═════ Data ═════
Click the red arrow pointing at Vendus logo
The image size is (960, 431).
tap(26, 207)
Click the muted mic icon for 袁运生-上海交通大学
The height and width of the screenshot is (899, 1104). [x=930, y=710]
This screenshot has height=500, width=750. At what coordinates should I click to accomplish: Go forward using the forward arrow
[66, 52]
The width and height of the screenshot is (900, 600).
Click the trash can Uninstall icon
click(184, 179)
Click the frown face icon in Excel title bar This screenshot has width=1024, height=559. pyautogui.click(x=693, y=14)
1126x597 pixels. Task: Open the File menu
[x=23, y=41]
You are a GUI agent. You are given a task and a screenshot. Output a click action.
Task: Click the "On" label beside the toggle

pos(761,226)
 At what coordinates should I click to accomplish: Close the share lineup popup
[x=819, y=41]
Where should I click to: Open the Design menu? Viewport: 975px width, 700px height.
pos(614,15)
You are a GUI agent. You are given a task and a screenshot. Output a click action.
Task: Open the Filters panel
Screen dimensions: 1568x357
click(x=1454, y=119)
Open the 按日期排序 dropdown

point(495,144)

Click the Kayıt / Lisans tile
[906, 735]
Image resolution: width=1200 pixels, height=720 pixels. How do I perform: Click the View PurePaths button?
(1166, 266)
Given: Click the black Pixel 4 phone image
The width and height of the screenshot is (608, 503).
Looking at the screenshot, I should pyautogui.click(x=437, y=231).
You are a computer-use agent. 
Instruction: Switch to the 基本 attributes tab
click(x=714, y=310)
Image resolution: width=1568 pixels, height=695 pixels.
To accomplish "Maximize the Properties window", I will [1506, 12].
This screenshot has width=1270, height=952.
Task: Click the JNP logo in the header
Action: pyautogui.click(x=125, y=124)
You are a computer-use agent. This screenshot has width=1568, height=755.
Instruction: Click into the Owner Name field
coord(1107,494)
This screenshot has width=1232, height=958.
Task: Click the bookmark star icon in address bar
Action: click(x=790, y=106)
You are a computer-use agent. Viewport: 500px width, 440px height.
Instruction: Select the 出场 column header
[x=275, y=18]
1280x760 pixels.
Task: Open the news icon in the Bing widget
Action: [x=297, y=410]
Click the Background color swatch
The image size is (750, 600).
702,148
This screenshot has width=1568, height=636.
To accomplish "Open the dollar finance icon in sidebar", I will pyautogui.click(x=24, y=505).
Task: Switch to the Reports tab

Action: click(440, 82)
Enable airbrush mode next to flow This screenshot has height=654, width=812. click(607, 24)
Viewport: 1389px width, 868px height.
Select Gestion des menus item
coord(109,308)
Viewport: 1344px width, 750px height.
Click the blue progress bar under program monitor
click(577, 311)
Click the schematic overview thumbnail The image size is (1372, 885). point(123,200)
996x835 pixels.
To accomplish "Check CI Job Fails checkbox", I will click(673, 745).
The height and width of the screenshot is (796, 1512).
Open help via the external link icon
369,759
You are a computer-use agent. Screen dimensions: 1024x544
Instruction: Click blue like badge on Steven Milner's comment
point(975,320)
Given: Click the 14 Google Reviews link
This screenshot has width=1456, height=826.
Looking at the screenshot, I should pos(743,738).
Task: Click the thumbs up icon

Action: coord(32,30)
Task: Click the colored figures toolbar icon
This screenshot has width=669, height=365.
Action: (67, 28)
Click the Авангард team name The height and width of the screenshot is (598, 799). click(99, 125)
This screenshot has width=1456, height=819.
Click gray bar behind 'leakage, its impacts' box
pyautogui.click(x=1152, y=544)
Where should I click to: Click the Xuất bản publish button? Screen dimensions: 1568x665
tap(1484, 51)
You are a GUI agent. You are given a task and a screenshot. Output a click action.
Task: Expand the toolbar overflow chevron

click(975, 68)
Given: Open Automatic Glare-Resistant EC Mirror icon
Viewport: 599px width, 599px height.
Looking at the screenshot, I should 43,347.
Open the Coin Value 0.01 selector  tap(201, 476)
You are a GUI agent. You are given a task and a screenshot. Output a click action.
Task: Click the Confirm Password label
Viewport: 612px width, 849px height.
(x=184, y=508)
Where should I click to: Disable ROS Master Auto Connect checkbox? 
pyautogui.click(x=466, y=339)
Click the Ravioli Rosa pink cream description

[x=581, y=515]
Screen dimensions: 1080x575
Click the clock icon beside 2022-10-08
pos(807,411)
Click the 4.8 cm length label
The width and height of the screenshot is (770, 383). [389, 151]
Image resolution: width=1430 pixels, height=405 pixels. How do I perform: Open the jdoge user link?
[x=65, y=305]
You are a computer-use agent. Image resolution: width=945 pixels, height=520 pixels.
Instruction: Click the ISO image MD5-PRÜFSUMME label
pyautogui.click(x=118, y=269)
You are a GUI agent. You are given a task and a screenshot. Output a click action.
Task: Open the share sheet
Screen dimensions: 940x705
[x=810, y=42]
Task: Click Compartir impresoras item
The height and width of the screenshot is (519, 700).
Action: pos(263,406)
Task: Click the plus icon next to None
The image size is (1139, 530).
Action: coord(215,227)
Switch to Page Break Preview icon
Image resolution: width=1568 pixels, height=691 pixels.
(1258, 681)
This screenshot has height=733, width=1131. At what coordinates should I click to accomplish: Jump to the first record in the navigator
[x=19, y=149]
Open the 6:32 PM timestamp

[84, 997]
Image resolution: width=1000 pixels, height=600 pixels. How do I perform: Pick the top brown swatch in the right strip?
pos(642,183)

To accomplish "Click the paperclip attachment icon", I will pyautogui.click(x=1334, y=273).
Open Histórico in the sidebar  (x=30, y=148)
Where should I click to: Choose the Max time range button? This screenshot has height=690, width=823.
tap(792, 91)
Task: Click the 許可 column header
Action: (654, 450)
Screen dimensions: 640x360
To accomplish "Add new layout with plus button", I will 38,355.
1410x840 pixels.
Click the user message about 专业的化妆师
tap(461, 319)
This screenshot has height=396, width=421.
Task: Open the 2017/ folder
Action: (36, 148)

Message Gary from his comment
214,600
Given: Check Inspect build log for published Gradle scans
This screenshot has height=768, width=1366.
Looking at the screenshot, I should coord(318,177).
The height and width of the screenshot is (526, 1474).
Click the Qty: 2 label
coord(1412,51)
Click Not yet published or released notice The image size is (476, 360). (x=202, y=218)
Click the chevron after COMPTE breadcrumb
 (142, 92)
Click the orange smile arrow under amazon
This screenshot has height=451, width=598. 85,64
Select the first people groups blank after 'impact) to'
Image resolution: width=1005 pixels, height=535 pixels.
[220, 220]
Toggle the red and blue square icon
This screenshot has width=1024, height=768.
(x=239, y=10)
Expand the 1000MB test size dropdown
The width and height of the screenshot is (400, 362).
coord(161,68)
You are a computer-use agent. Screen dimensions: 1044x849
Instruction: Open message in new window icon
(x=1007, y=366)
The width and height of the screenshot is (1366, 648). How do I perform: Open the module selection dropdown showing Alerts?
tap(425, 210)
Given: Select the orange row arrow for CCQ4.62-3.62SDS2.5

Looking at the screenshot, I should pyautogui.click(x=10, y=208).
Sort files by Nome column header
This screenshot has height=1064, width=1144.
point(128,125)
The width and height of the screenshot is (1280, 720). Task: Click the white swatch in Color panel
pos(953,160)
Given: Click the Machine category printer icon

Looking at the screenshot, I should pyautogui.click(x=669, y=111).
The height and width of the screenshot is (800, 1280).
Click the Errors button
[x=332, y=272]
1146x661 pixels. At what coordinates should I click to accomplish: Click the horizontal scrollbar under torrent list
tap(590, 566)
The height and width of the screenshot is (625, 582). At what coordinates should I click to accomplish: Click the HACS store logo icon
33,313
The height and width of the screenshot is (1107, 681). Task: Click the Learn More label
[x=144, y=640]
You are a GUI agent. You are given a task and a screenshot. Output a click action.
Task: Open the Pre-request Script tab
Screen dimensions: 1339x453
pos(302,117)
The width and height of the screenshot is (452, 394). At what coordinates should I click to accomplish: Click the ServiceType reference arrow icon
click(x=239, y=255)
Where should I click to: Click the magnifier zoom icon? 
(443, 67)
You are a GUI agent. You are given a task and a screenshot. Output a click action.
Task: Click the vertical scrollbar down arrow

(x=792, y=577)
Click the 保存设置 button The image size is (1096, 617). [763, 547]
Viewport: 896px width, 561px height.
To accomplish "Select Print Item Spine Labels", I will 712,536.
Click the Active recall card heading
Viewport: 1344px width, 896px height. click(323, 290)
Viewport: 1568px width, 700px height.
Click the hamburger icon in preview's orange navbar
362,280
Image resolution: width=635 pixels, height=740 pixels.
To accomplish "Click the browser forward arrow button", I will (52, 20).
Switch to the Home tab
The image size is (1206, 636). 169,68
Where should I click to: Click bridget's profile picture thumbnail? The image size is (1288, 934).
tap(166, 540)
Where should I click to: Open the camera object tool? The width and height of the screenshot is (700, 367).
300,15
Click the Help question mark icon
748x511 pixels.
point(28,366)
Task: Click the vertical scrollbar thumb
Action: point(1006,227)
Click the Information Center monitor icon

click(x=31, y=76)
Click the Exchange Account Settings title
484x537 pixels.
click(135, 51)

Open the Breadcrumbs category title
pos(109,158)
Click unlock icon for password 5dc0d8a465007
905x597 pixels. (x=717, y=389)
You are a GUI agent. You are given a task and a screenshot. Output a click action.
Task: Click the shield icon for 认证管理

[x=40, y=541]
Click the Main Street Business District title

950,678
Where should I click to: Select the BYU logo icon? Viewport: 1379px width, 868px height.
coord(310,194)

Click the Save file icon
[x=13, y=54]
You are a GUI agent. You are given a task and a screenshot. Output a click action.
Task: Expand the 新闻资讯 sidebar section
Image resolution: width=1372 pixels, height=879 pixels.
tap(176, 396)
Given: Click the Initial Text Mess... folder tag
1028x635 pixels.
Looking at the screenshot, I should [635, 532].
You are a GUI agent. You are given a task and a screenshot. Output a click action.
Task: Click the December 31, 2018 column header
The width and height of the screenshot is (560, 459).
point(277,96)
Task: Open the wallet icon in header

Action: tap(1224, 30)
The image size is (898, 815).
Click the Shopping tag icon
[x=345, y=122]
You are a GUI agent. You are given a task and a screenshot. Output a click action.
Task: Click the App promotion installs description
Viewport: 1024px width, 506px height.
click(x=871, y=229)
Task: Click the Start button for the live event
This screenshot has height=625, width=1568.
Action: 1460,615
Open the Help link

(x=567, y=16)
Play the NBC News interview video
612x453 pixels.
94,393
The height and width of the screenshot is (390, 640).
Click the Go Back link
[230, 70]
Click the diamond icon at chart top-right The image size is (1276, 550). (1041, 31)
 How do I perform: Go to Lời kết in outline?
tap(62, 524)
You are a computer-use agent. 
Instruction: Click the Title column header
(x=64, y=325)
═════
* [Prompt]: After locating the line with "Click the hamburger" above, return that line and every later line through the one with "Click the Help question mark icon", word for word and with nothing else.

* [Reply to the task]:
Click the hamburger icon in preview's orange navbar
362,280
Image resolution: width=635 pixels, height=740 pixels.
To accomplish "Click the browser forward arrow button", I will (52, 20).
Switch to the Home tab
The image size is (1206, 636). 169,68
Where should I click to: Click bridget's profile picture thumbnail? The image size is (1288, 934).
tap(166, 540)
Where should I click to: Open the camera object tool? The width and height of the screenshot is (700, 367).
300,15
Click the Help question mark icon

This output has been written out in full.